Allah telah menjaga jiwa manusia sehingga tidak boleh seorang melenyapkan nyawa orang lain tanpa ada kebolehan dari syariat Allah. Nabi bersabda:
لَايَحِلُّ دَمَ امْرِئٍِ مُسْلِمِ يَشْهَدُ أَنْ لَا إلهَ إلَّا اللهُ وَ أَني رَسُولُ الله إلَّا بإحْدى ثَلاثٍ الثَّيبُ الزَّانِى وَالنَّفْسُ بالنَّفْسِ وَالتَّارِكُ لدِيْنِهِ المُفَارقُ للْجَمَاعَةِ
“Tidak halal darah seorang muslim yang bersaksi bahwa tidak ada sesembahan yang benar kecuali Allah dan bahwa aku (Muhammad) adalah utusan Allah, kecuali dengan salah satu dari tiga (sebab): orang yang sudah menikah dia berzina, membunuh jiwa (maka) dibalas dengan dibunuh dan yang murtad dari agamanya yang menyelisihi jama’ah (kaum muslimin).” [Hr. Al Bukhari dan Muslim]
Hadits ini jelas bahwa ada tiga golongan yang boleh bagi penguasa untuk membunuh mereka yaitu: Seorang yang melakukan perzinaan padahal dia sudah menikah, seorang yang membunuh orang lain dengan sengaja maka dia dikishosh (dihukum balas) dengan di bunuh dan yang ketiga adalah yang murtad dari agama Islam..

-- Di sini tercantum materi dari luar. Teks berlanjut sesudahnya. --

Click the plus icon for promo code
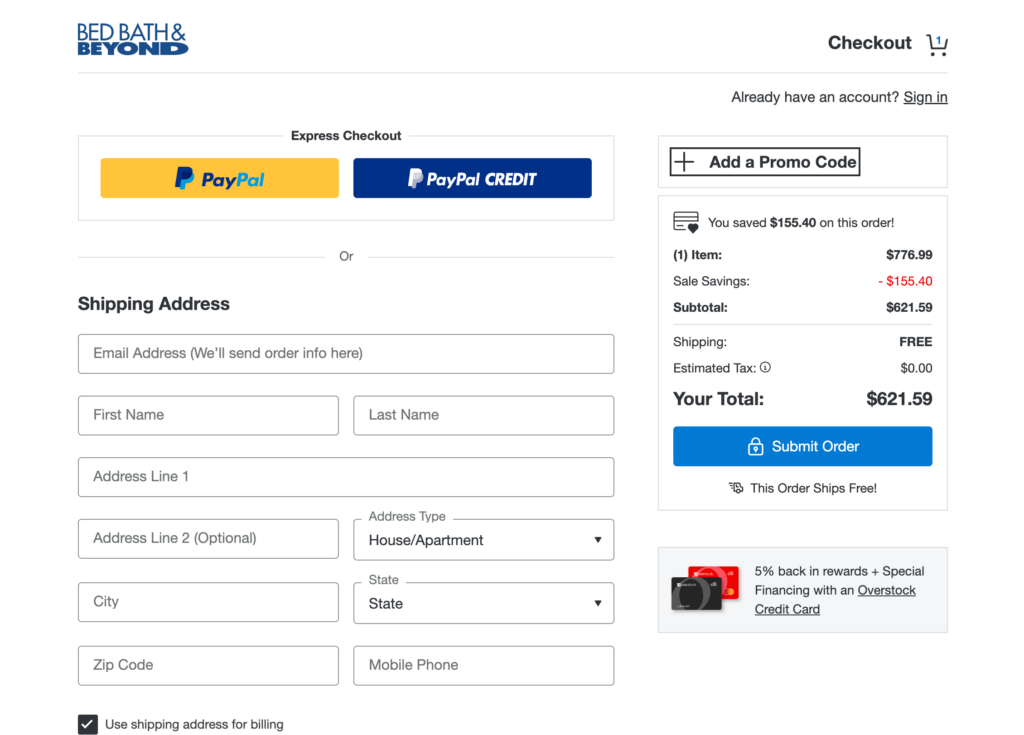The image size is (1024, 735). pos(684,162)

Larangan dari membunuh manusia tidak hanya terbatas terhadap kaum muslimin namun juga orang yang bukan muslim yang dalam ikatan perjanjian. Nabi shollallahu ‘alaihi wasallam bersabda (yang artinya): “Barangsiapa membunuh orang (kafir) yang dalam ikatan perjanjian (dengan muslimin) maka ia tidak akan mencium baunya surga.” [Hr. Al Bukhari]

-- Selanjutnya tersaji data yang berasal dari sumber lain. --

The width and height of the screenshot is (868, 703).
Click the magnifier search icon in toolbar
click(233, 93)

Sungguh agama Islam sangat keras tentang larangan membunuh jiwa tanpa hak, pelaku pembunuhan menurut islam merupakan kejahatan yang luar biasa jahatnya. Allah Ta’ala berfirman:
وَمَنْ يَقْتُلْ مُؤْمِنًا مُتَعَمِّدًا فَجَزَاؤُهُ جَهَنَّمُ خَالِدًا فِيهَا وَغَضِبَ اللَّهُ عَلَيْهِ وَلَعَنَهُ وَأَعَدَّ لَهُ عَذَابًا عَظِيمًا
“Dan barangsiapa yang membunuh seorang mu’min dengan sengaja, maka balasannya ialah Jahannam, kekal ia di dalamnya dan Allah murka kepadanya, dan mengutukinya serta menyediakan azab yang besar baginya.”(QS. An Nisa: 93)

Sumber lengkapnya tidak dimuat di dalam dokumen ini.